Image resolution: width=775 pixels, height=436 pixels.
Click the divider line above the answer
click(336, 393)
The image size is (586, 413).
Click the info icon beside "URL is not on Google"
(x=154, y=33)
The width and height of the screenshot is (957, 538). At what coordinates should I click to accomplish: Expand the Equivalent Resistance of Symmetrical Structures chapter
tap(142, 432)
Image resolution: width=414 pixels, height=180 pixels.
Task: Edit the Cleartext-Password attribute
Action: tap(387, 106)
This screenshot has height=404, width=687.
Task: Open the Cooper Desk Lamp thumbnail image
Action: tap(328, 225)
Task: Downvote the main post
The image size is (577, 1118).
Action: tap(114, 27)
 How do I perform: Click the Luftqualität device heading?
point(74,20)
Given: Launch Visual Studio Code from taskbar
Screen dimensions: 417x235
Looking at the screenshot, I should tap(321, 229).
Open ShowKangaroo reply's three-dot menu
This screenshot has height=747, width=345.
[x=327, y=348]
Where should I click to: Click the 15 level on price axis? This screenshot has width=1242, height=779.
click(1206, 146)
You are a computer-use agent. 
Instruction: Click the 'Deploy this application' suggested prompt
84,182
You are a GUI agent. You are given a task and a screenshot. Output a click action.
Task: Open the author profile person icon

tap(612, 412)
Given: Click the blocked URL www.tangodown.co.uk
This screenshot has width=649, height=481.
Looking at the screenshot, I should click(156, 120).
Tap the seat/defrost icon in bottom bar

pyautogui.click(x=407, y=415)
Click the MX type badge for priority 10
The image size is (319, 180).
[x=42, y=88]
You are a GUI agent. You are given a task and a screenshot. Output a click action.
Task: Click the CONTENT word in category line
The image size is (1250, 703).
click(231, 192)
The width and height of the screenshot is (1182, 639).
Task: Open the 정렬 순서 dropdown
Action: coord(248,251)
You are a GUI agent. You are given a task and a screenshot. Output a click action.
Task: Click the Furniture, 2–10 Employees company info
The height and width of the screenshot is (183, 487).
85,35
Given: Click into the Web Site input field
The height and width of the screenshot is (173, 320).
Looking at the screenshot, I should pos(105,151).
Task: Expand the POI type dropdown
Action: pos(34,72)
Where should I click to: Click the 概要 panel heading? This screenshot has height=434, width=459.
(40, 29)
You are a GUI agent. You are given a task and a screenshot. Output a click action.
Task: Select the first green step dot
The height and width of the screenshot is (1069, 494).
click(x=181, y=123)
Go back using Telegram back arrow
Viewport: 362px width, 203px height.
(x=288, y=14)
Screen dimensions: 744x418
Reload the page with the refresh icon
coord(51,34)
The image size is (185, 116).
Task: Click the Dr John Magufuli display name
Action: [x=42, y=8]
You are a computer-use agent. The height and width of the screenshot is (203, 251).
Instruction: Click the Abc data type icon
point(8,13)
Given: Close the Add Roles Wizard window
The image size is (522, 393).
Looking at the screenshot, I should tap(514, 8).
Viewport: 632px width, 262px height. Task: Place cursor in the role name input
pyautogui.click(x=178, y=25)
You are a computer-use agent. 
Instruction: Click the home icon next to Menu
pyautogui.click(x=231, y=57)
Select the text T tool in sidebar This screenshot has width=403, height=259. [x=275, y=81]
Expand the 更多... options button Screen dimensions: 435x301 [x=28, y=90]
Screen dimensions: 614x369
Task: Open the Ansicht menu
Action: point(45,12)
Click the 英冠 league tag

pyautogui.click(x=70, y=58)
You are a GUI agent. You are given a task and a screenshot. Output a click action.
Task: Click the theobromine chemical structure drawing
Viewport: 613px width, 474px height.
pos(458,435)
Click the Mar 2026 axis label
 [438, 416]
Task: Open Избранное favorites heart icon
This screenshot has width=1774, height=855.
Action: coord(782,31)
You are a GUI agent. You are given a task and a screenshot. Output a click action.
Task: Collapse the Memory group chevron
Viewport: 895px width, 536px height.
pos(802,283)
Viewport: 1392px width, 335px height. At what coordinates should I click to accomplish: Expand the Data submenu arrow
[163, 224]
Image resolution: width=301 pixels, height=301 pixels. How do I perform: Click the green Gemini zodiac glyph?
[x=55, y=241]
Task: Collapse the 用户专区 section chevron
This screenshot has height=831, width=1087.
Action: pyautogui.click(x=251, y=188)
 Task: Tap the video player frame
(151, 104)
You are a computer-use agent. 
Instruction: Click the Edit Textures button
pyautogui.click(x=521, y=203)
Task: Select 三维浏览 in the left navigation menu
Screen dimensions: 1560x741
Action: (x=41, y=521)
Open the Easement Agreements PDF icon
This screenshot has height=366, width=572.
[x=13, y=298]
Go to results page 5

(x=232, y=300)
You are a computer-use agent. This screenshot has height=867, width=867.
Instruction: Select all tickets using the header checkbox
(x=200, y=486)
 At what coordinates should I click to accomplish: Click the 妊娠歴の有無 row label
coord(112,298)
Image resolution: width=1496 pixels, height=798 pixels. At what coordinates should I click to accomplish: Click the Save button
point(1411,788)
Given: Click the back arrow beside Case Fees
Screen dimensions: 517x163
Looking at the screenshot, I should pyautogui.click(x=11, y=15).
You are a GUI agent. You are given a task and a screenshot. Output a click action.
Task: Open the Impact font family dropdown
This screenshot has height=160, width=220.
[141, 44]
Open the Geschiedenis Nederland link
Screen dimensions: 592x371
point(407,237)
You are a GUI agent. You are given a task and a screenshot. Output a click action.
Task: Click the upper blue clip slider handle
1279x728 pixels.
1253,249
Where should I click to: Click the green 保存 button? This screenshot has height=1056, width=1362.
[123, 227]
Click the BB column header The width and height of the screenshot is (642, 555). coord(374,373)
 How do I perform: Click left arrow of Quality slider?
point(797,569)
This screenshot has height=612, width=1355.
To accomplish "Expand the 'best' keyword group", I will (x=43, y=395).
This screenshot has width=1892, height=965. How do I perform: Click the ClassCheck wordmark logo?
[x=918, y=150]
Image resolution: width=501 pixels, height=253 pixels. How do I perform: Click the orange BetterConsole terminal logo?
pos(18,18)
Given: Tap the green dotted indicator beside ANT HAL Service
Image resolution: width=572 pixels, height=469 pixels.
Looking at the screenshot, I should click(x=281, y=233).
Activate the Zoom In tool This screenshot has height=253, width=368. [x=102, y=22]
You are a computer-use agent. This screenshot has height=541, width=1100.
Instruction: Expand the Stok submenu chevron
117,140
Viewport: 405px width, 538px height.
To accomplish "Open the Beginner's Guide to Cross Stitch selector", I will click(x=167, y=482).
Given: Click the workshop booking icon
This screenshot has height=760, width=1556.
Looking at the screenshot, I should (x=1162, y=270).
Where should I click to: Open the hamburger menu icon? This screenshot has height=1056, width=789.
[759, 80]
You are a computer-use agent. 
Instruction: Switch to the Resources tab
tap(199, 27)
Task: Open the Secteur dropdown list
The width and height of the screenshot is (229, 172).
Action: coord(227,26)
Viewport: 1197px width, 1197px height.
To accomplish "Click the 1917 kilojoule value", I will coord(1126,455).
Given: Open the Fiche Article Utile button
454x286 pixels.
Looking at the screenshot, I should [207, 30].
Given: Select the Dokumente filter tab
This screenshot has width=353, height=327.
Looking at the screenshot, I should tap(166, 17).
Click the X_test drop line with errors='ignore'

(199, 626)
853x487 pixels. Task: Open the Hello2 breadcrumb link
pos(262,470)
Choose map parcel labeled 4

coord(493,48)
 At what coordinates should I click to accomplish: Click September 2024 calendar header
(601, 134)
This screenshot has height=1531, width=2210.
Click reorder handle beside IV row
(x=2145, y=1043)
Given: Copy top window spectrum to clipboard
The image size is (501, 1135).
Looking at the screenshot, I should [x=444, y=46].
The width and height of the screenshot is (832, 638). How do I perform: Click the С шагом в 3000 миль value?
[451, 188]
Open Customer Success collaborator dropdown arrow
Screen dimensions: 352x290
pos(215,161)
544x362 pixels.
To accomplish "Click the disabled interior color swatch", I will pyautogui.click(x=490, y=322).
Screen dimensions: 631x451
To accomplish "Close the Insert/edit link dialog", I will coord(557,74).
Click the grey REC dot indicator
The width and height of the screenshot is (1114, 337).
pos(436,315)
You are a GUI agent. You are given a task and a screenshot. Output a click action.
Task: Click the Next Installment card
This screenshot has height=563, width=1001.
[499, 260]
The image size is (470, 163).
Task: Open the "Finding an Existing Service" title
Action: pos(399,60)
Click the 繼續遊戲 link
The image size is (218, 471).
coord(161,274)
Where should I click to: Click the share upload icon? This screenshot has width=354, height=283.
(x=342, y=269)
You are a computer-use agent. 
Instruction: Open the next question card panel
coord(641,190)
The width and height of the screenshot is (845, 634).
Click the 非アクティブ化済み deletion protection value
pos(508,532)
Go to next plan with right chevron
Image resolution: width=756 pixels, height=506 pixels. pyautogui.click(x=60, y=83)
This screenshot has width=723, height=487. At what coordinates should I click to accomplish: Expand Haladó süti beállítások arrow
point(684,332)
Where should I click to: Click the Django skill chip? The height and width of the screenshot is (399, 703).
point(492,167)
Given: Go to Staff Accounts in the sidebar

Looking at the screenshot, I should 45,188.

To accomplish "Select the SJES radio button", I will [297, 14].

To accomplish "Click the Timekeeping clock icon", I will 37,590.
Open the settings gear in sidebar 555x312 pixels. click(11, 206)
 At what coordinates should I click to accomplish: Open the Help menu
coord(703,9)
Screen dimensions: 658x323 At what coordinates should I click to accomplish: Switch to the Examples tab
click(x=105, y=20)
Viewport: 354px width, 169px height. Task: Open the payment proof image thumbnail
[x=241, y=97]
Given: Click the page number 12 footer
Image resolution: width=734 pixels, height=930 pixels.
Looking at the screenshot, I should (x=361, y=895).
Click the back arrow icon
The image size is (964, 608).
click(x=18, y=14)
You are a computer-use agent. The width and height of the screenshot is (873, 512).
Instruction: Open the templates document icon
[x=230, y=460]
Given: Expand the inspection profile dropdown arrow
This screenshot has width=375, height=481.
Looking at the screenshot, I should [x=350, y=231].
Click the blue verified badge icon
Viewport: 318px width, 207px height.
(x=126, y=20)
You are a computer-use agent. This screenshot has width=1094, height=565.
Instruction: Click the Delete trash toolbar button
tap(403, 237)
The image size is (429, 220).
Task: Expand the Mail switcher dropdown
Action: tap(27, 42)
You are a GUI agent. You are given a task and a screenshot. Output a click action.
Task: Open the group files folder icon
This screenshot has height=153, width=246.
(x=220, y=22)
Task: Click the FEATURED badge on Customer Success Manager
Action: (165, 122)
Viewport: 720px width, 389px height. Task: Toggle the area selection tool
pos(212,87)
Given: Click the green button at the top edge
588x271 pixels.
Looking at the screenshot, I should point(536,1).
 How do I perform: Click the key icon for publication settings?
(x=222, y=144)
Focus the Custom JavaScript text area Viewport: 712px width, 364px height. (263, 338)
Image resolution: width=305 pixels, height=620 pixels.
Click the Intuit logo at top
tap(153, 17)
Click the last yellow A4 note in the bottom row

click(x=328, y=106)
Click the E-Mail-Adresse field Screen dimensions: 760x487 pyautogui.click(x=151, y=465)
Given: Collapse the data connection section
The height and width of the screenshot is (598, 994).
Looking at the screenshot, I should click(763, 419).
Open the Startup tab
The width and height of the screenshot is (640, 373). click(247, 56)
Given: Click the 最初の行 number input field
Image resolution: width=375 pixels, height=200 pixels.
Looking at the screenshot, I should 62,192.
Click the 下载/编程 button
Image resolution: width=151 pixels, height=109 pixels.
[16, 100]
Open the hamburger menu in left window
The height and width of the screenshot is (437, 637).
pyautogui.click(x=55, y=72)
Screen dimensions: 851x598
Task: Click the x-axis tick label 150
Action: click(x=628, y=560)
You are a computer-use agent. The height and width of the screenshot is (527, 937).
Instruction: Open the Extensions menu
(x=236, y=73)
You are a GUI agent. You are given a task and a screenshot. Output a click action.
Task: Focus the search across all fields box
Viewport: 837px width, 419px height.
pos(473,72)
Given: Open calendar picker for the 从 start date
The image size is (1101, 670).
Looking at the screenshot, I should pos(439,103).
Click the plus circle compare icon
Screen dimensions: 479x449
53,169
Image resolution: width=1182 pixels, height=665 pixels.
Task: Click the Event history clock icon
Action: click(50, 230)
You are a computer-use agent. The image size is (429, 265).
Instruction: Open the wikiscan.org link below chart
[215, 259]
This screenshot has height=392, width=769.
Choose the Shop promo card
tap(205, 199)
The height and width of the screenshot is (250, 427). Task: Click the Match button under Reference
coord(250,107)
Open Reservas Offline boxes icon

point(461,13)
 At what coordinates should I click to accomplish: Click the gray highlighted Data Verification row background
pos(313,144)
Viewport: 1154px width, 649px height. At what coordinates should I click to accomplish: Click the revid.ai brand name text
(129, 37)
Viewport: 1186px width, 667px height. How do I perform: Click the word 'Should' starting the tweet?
· · · · · · ·
Each line from the one containing "This screenshot has height=392, width=769." through the end of the listing above should be copied exactly, with no other line included.

• [Answer space]
This screenshot has height=392, width=769.
Choose the Shop promo card
tap(205, 199)
The height and width of the screenshot is (250, 427). Task: Click the Match button under Reference
coord(250,107)
Open Reservas Offline boxes icon

point(461,13)
 At what coordinates should I click to accomplish: Click the gray highlighted Data Verification row background
pos(313,144)
Viewport: 1154px width, 649px height. At what coordinates should I click to accomplish: Click the revid.ai brand name text
(129, 37)
Viewport: 1186px width, 667px height. How do I perform: Click the word 'Should' starting the tweet?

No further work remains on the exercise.